- Directed by: Henry Koster
- Written by: Charles Lederer Harry Tugend
- Produced by: William Perlberg
- Starring: Betty Grable Victor Mature Phil Harris
- Cinematography: Arthur E. Arling
- Edited by: Robert L. Simpson
- Music by: Cyril J. Mockridge
- Color process: Technicolor
- Distributed by: 20th Century Fox
- Release dates: March 31, 1950 (Chicago, Illinois);
- Running time: 92 minutes
- Country: United States
- Language: English
- Box office: $2,050,000 (US rentals)

= Wabash Avenue (film) =

1950 American musical film directed by Henry Koster

Wabash Avenue is a 1950 American musical film directed by Henry Koster and starring Betty Grable. The film was a remake of Grable's earlier hit 1943 film Coney Island.

==Plot==
Ruby Summers (Betty Grable) is a burlesque queen in a successful dance hall in 1892 Chicago. The owner of the dance hall Mike (Phil Harris) has cheated his ex-partner Andy Clark (Victor Mature) out of a half interest in the business. Andy schemes to potentially ruin Mike and also hopes to make Ruby a classy entertainer, as well as his own girl.

==Cast==

- Betty Grable as Ruby Summers
- Victor Mature as Andy Clark
- Phil Harris as Mike Stanley
- Reginald Gardiner as English Eddie
- James Barton as Harrigan
- Barry Kelley as Bouncer
- Margaret Hamilton as Tillie Hutch
- Jacqueline Dalya as Cleo
- Robin Raymond as Jennie
- Hal K. Dawson as Healy
- Dorothy Neumann as Reformer
- Alexander Pope as Charlie Saxe
- Henry Kulky as Joe Barton
- Marie Bryant as Elsa
- Collette Lyons as Beulah
- George Beranger as Wax Museum Attendant

==Background==
Wabash Avenue, named from a major Chicago street, was reportedly conceived as a biopic of Chicago songwriter Gus Kahn. Negotiations dissolved but exhibitors had been promised that title so 20th Century Fox hastily substituted a rewrite of its 1943 Coney Island. (The Kahn biopic was made at Warner Bros. in 1951 as I'll See You in My Dreams, with Danny Thomas as Kahn.)

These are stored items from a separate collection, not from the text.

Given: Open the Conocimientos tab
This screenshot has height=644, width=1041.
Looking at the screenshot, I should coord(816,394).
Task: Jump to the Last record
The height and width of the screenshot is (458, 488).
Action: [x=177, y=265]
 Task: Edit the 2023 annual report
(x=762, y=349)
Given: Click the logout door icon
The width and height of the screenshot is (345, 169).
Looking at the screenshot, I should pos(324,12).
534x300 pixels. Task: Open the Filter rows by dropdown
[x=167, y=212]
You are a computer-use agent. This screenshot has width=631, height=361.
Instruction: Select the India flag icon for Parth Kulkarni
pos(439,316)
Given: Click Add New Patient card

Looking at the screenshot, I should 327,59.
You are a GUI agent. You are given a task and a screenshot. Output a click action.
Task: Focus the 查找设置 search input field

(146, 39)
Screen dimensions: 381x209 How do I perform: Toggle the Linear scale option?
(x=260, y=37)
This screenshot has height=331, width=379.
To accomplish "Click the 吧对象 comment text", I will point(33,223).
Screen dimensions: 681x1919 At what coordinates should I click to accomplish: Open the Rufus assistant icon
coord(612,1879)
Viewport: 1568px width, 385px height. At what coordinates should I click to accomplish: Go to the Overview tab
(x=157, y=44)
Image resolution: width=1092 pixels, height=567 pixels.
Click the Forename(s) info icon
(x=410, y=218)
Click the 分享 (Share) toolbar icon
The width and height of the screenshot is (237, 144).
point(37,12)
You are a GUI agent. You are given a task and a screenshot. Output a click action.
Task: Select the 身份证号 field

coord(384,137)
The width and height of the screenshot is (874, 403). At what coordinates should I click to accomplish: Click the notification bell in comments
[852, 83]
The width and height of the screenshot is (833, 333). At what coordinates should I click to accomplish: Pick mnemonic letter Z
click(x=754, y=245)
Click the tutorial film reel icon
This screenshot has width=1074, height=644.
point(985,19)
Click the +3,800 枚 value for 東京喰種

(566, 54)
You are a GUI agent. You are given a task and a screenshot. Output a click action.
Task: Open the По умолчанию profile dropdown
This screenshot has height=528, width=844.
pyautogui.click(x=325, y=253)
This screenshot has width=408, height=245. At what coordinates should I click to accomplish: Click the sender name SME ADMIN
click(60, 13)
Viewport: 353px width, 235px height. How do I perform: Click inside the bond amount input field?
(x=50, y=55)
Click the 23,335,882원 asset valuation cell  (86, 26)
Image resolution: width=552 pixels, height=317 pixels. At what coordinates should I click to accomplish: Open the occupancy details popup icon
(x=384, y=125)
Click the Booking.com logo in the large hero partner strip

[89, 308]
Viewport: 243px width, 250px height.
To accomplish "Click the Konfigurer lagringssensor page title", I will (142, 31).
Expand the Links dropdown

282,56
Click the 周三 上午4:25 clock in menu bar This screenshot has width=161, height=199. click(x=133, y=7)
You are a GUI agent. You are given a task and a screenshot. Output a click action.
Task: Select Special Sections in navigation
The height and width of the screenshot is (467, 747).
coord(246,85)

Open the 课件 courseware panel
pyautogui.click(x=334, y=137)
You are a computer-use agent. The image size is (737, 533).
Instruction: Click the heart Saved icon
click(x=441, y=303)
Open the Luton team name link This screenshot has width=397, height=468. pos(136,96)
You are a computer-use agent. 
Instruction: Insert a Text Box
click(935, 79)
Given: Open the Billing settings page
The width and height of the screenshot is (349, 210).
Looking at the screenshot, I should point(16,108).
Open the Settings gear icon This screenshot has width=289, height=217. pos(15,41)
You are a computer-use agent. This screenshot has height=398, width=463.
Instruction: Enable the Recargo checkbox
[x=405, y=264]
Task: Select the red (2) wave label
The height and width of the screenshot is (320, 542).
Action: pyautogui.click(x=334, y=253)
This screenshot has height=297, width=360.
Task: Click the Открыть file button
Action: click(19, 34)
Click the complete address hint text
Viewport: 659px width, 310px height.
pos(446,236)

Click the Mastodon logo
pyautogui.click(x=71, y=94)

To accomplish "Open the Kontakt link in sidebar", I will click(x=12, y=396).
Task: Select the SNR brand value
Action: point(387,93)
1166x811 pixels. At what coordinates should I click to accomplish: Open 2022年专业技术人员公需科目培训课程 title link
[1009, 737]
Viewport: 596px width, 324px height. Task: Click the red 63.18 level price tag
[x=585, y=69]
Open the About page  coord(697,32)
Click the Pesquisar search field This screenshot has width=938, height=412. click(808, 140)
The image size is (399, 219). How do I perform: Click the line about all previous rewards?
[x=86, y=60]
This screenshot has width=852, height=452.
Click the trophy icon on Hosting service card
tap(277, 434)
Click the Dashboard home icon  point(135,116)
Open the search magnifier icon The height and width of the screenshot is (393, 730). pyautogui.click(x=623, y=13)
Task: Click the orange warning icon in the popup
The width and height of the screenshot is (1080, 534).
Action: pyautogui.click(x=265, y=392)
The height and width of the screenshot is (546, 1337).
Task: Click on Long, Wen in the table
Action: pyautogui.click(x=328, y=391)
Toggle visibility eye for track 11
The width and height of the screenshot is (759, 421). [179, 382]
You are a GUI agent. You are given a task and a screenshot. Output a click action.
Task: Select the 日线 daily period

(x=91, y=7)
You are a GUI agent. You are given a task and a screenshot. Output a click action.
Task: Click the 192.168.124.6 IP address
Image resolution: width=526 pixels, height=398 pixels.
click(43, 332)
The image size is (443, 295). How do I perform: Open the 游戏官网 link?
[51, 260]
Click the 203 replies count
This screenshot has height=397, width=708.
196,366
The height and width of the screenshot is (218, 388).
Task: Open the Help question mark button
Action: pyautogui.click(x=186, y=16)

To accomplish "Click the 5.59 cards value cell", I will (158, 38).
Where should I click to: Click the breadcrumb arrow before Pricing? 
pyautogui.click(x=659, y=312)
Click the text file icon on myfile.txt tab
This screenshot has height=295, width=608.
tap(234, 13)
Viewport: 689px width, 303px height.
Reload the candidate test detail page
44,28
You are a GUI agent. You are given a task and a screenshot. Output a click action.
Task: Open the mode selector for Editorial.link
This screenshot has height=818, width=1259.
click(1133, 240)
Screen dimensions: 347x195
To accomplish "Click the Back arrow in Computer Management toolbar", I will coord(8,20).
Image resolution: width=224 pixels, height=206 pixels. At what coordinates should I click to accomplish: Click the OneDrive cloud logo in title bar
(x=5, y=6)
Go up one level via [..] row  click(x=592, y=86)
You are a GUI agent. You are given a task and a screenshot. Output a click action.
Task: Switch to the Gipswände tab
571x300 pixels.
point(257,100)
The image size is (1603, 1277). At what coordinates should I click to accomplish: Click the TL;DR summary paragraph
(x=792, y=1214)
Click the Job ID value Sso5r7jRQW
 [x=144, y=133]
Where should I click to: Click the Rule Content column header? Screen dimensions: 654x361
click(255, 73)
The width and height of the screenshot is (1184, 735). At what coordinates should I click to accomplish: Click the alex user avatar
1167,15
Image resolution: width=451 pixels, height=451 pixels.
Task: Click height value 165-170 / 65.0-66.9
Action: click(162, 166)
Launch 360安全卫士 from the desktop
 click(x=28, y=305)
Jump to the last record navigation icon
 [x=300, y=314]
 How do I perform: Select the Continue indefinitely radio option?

The film became a vehicle for Betty Grable with Richard Widmark and Paul Douglas to co-star. The setting was to be the 1893 Chicago Exposition. Eventually Widmark was replaced by Victor Mature. Eventually Paul Douglas dropped out and was replaced by Phil Harris.

Filming started on 9 May 1949. It was the first in a three-picture contract Koster had with Fox.

The film featured five new numbers in addition to some old favourites. 87 sets were constructed included a recreation of Wabash Avenue.

Grable enjoyed working with director Henry Koster so much she insisted he direct her next film, My Blue Heaven.

==Awards==
Wabash Avenue also received an Academy Award nomination for Best Original Song for the number Wilhelmina.